**EXCERPTED DATA:**
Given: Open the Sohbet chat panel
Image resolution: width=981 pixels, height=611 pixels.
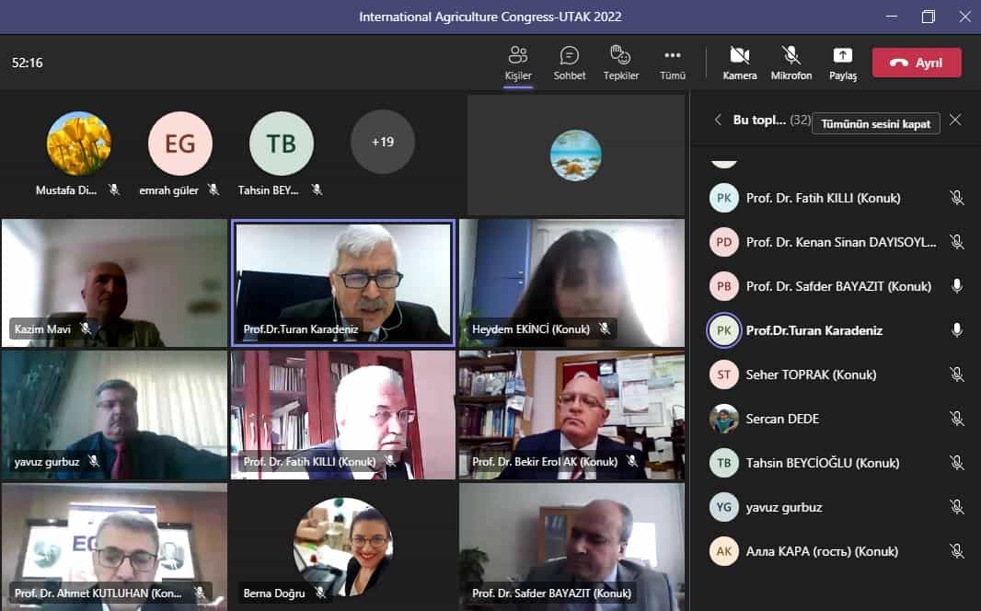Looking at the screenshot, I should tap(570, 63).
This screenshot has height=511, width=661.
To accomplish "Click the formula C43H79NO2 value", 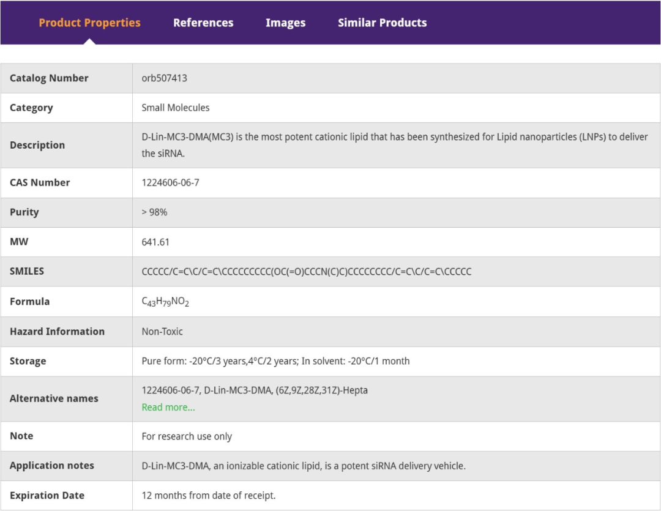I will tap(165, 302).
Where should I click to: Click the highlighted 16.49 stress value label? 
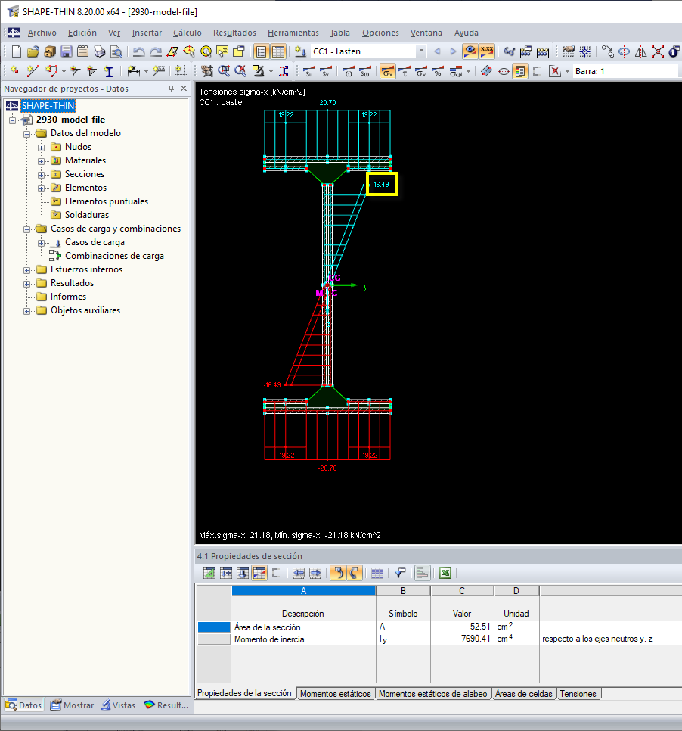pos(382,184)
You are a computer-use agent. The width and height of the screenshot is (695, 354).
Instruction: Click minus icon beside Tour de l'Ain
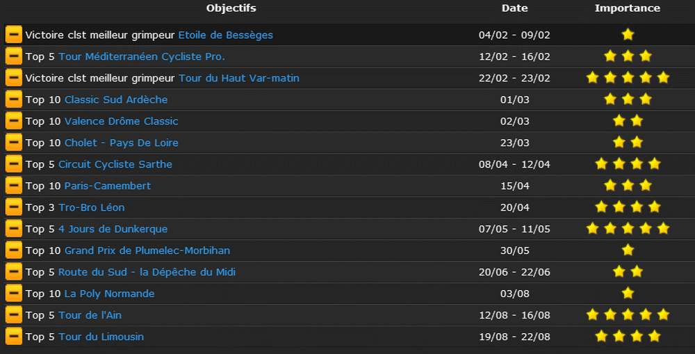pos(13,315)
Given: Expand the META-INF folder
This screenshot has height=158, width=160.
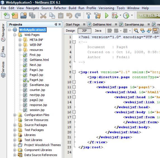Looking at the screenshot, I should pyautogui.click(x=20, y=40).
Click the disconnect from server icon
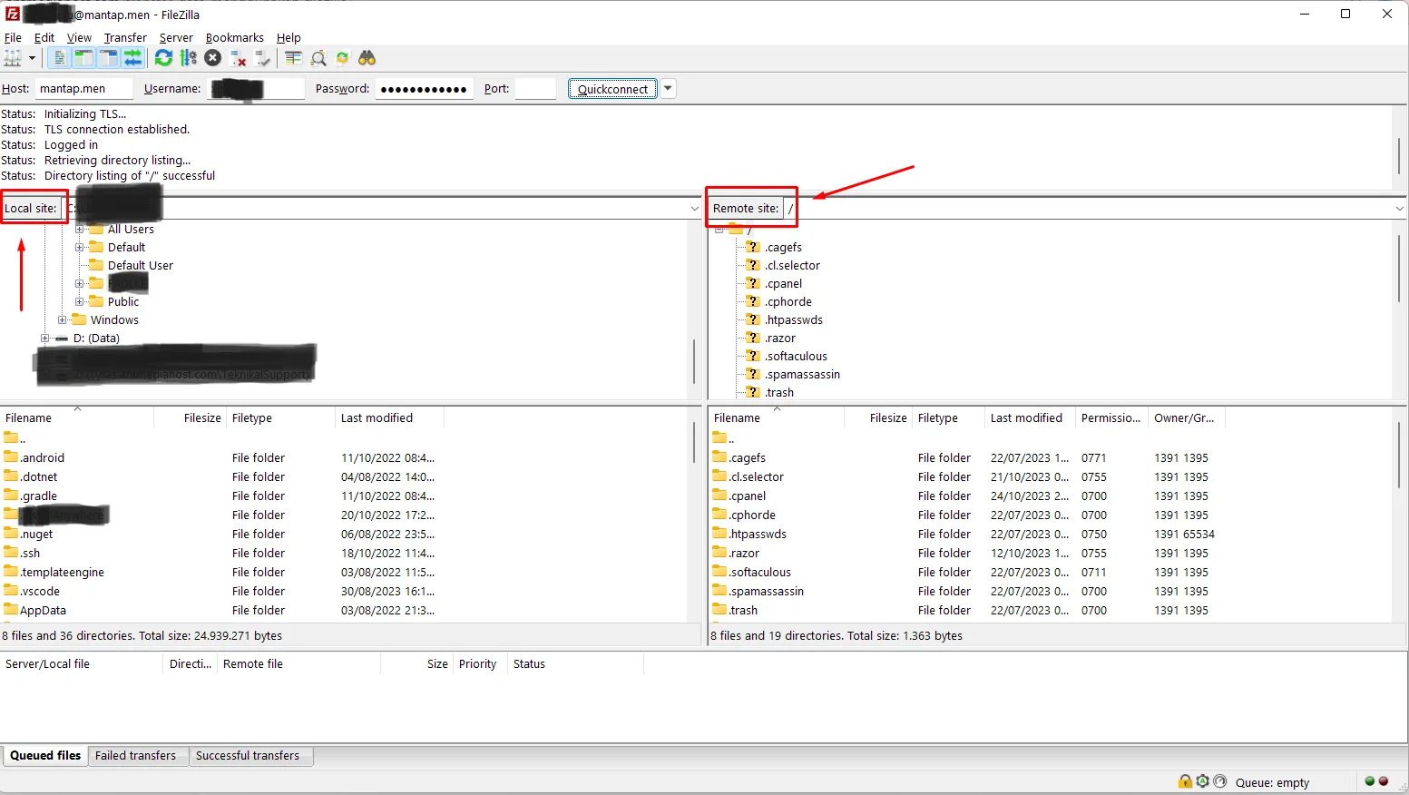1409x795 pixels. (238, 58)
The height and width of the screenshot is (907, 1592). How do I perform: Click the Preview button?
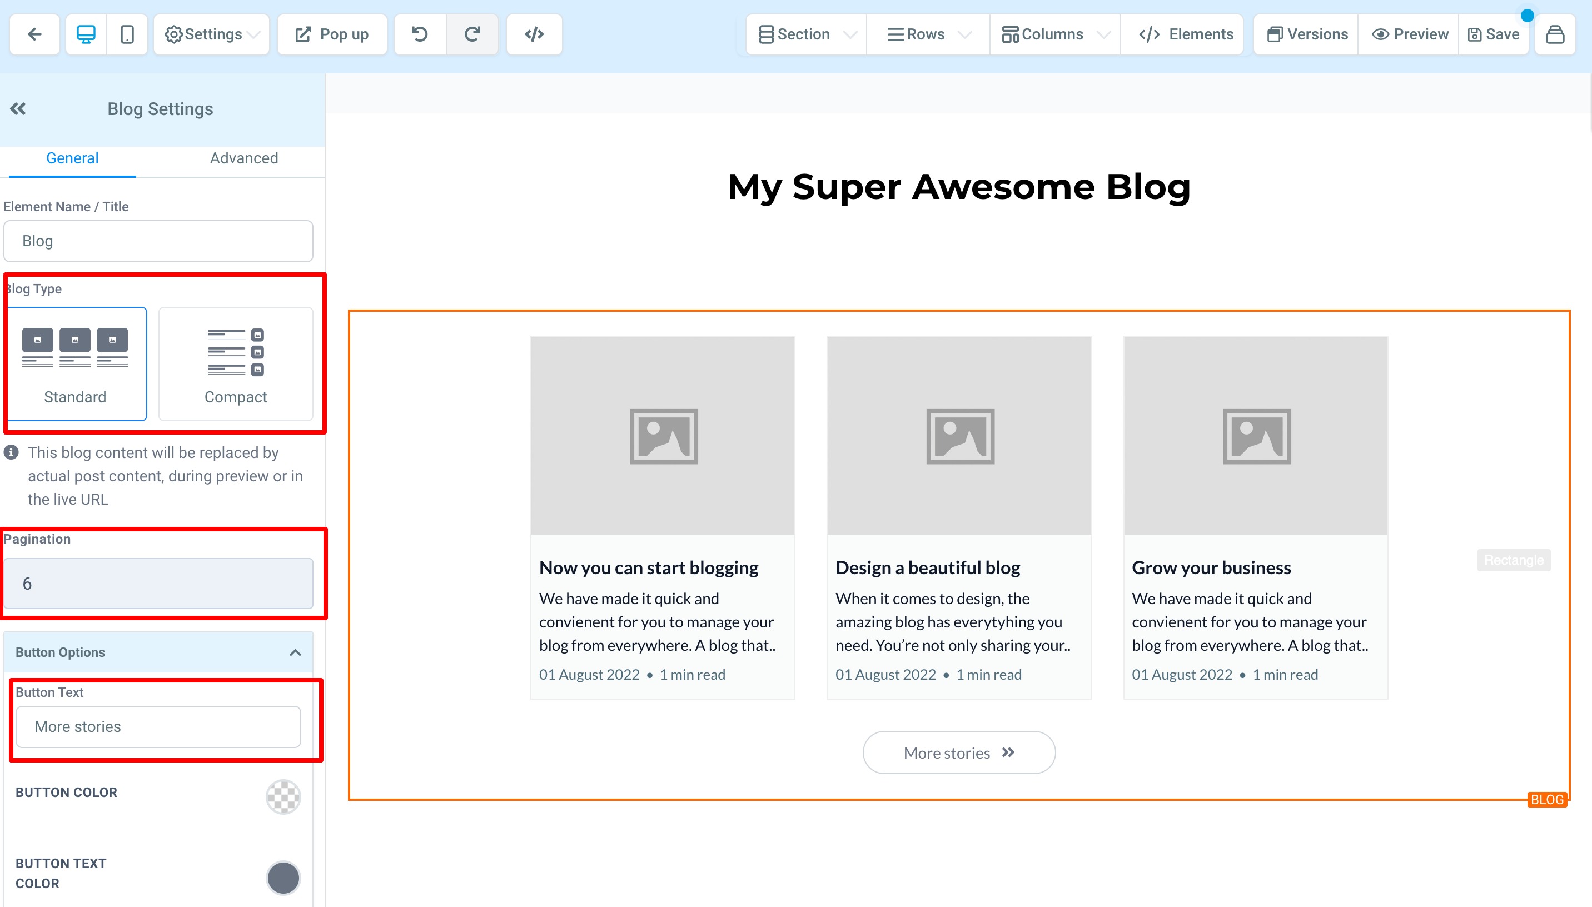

**EXERCISE AIM:**
Output the lines of the records between the line holding "You are a computer-use" and the line holding "1409x795 pixels. (238, 58)", inclusive, reproducing each line exactly. Leave the pictures out.

**TASK OUTPUT:**
You are a computer-use agent. The width and height of the screenshot is (695, 354).
Instruction: Click minus icon beside Tour de l'Ain
pos(13,315)
Given: Expand the META-INF folder
This screenshot has height=158, width=160.
Looking at the screenshot, I should pyautogui.click(x=20, y=40).
Click the disconnect from server icon
1409x795 pixels. (238, 58)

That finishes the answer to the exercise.